Australian PM visits flood-devastated Queensland

By the CNN Wire Staff
A resident evacuates his flooded home by boat in the country town of Chinchilla in Queensland.
A resident evacuates his flooded home by boat in the country town of Chinchilla in Queensland.
  • Queensland has been flooded for a week and more is on the way
  • The cities of Emerald and Rockhampton are already under water
  • The Rockhampton airport will shut Saturday

(CNN) -- The flooding in the Australian state of Queensland will cost "hundreds and hundreds of millions of dollars," Prime Minister Julia Gillard said Friday as she toured the devastation.
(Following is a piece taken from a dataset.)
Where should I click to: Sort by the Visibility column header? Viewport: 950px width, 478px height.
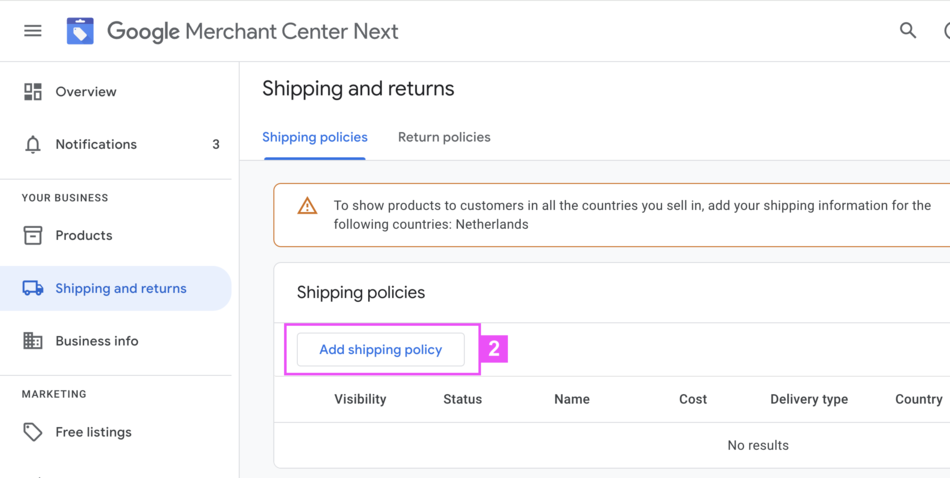(360, 399)
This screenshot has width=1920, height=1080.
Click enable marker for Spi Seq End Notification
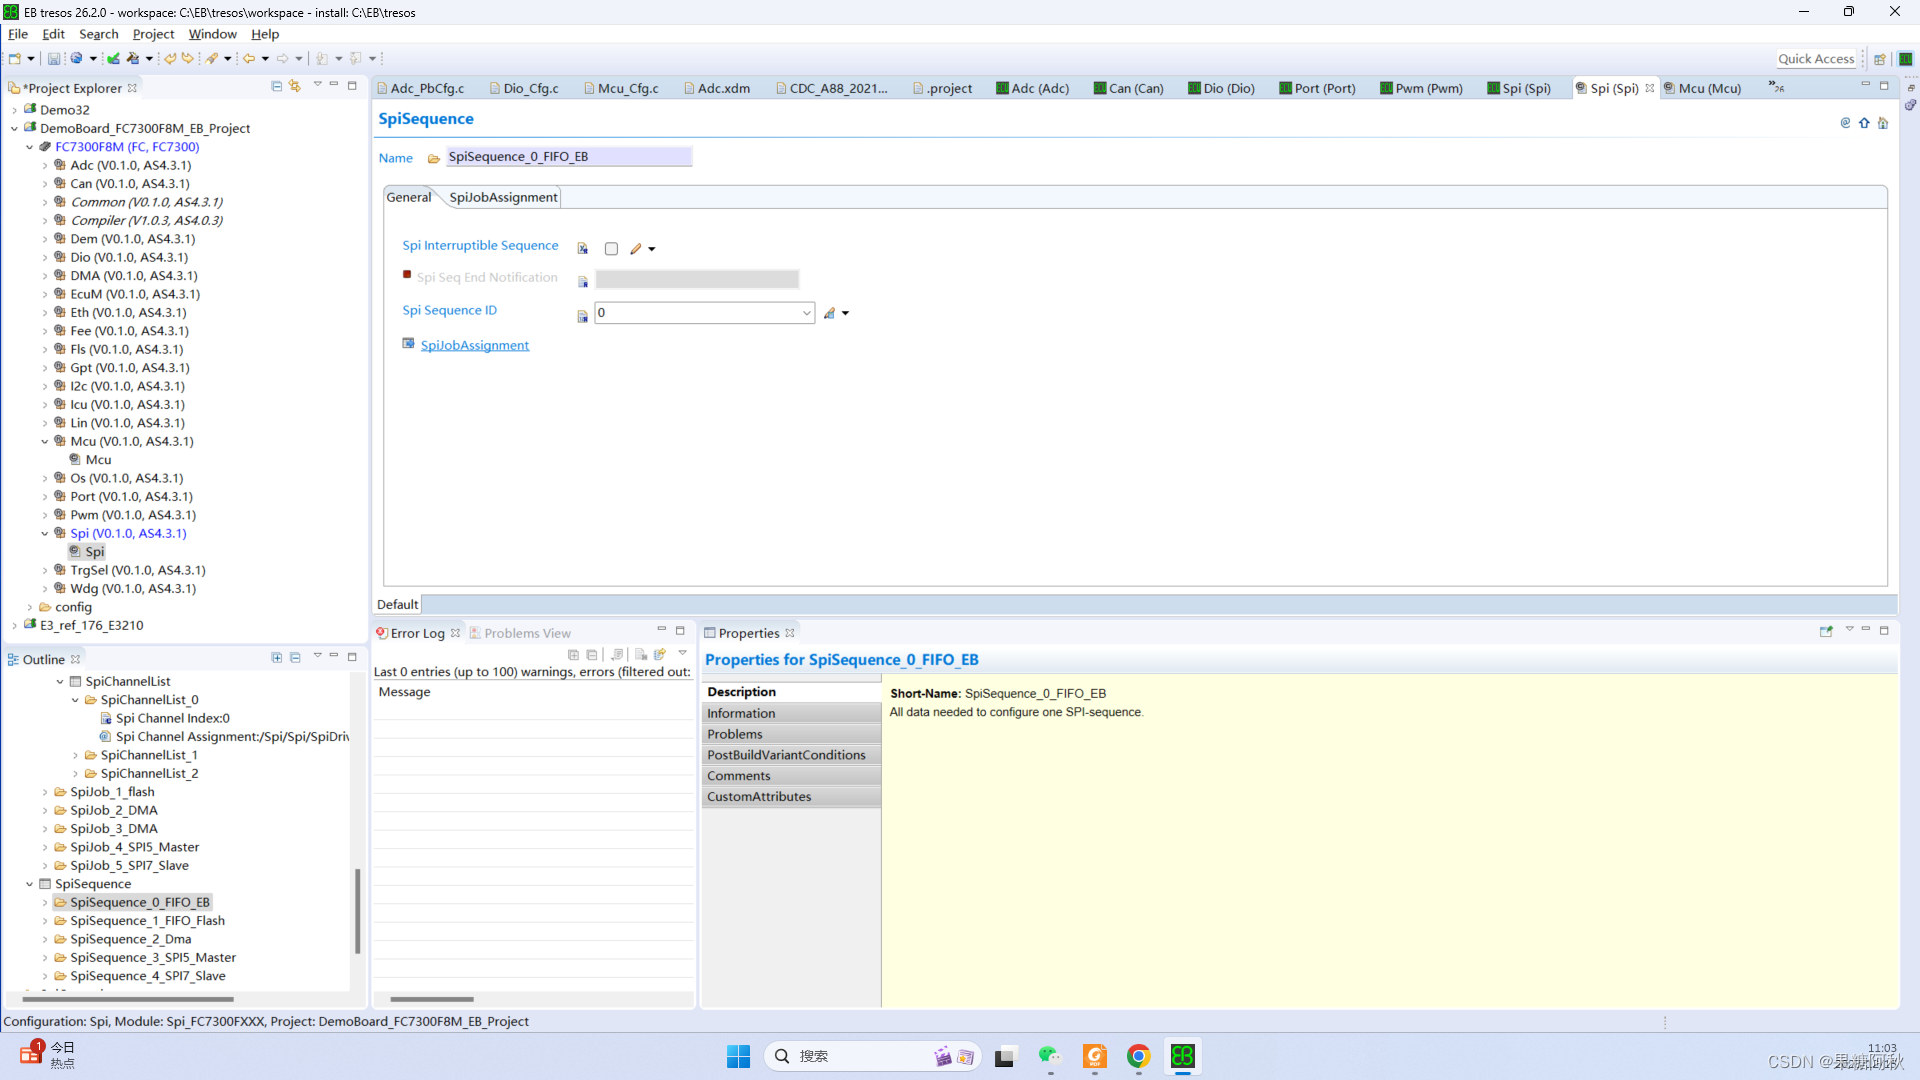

Towns across the northeastern state have been flooded since monsoon rains a week ago caused rivers to spill their banks and reach record levels.

The flooding has moved farther south, and the mining town of Emerald and coastal city of Rockhampton could face their worst flooding in decades this weekend.

"This is a natural disaster across Queensland that is going to occasion, between levels of government, literally hundreds and hundreds of millions of dollars in expenditure," Gillard said.

Gillard went with Queensland Premier Anna Bligh through the sugar-producing town of Bundaberg, where flood waters -- which peaked Thursday at 7.92 meters (26 feet) -- were expected to start subsiding Friday.

"We now have three major river systems in flood, we have 17 evacuation centers active, we have more than 1,000 people in those evacuation centers and many more thousands staying with relatives and friends because they can't get back into their own homes," Bligh said.

Defense forces set up temporary accomodation outside Emerald to cope with what Bligh said would be a "very large group of people who will become homeless."

Many areas of Rockhampton are already flooded, but Bureau of Meteorology hydrologist Jeff Perkins said the city's worst flooding in 50 years is still likely next week.

The Rockhampton airport said it was ceasing normal domestic services Saturday afternoon because of flooding that is expected to cut off the runway from the rest of the city. The Fitzroy River, it said, will reach 9 meters (29.5 feet) by Sunday and 9.4 meters (30.8 feet) by Tuesday.

Some Rockhampton residents lost their composure when speaking to the Australian Broadcasting Corporation about the floods.

"The flood of just two weeks ago -- we get nothing, there's no emergency assistance, so we beg the state government to help us," said one man, before breaking down and walking away.

Another woman said through tears, "I've got all my animals inside the house now."